Artur Mas es un político tóxico. Un politópata, si se me permite el neologismo construido por analogía con psicópata o sociópata. Un personaje manipulador que pervierte cuanto toca llevando a la destrucción a quienes confiaban en él. Así lo traslucen sus rasgos caracte-riológicos (envidioso y egocéntrico, conspirador y victimista, fabulador y fraudulento), que le asimilan al tipo de personalidad tóxica que definen los psicólogos. Y así lo revela su trayectoria, movida por la ambición de abrirse paso traicionando a cuantos le rodean.
Primero acabó con Miquel Roca Junyent y Josep Antoni Duran Lleida, los delfines llamados a suceder a Jordi Pujol, a fin de monopolizar el principado nacionalista. Después se propuso derribar a Pasqual Maragall haciendo fracasar su proyecto de nuevo Estatut, mediante una doble maniobra que primero forzó su radicalización soberanista en el Parlament para después pactarlo a la baja con el presidente Rodríguez Zapatero en La Moncloa.

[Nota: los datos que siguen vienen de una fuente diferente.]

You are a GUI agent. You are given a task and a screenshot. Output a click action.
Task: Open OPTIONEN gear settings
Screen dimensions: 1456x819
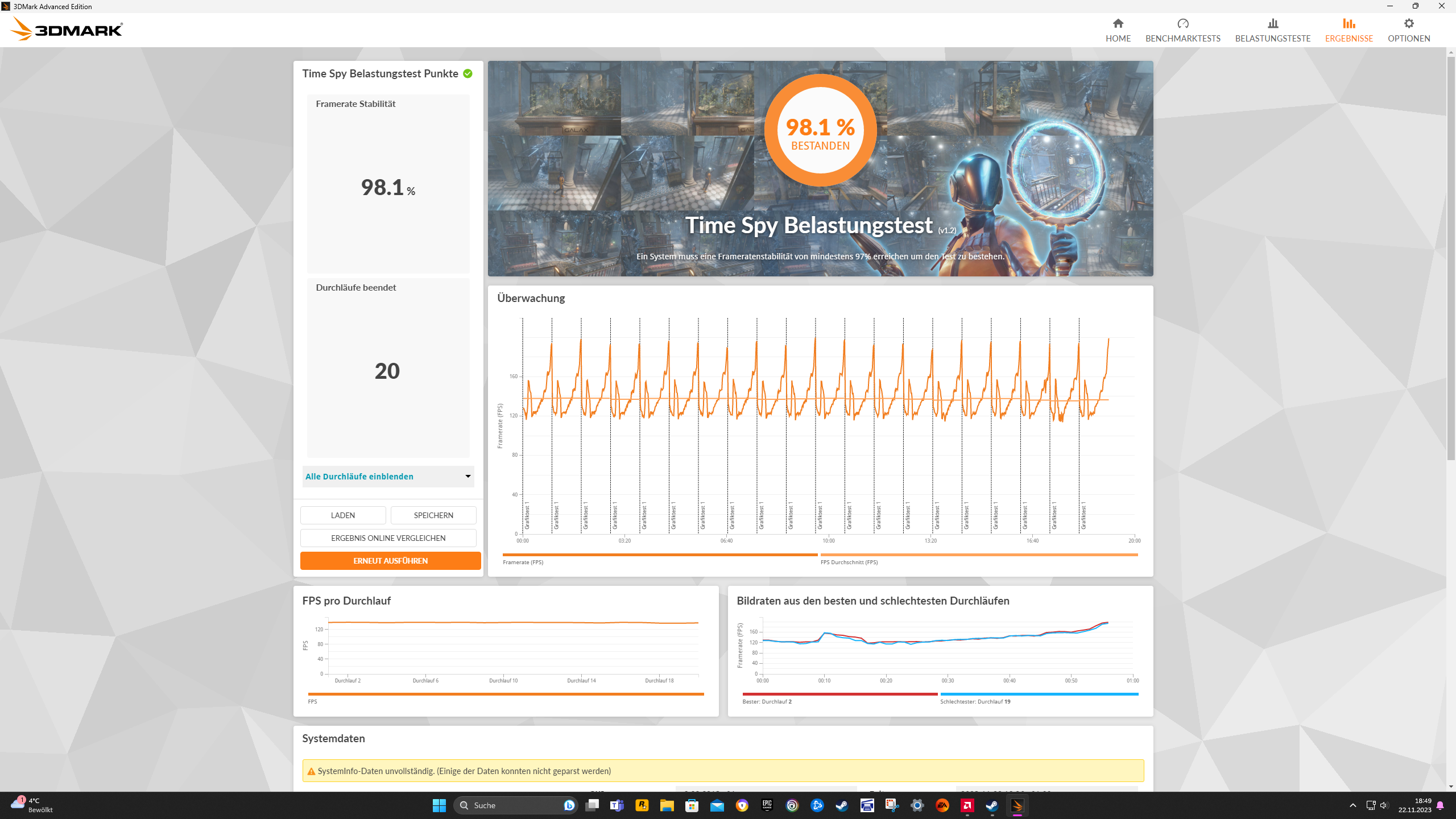click(1408, 30)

Luego pervirtió el moderantismo conservador de su partido para abrazar el radicalismo neoliberal de los recortes austericidas. Y cuando vio que sus electores desertaban no dudó en pasarse al independentismo de ERC, a fin de fagocitarlo en su propio beneficio.
... ... ...
Lo más extraño es que con ese historial a sus espaldas haya podido llegar indemne hasta aquí. ¿Cómo es que todavía tiene un séquito dispuesto a suicidarse con él? Sin duda por su capacidad manipuladora, que le ha permitido hacer a sus cómplices unas ofertas fraudulentas que estos no supieron rechazar, quedando atrapados en una conjura de encubrimiento mutuo. Es la conocida táctica de hundir los puentes o quemar las naves, a fin de que los conjurados ya no puedan rectificar ni dar marcha atrás. Y los únicos que han logrado escapar del mortal abrazo de Mas han sido los ingenuos salvajes de la CUP, que han sabido hacer oídos sordos a sus perversos cantos de sirena.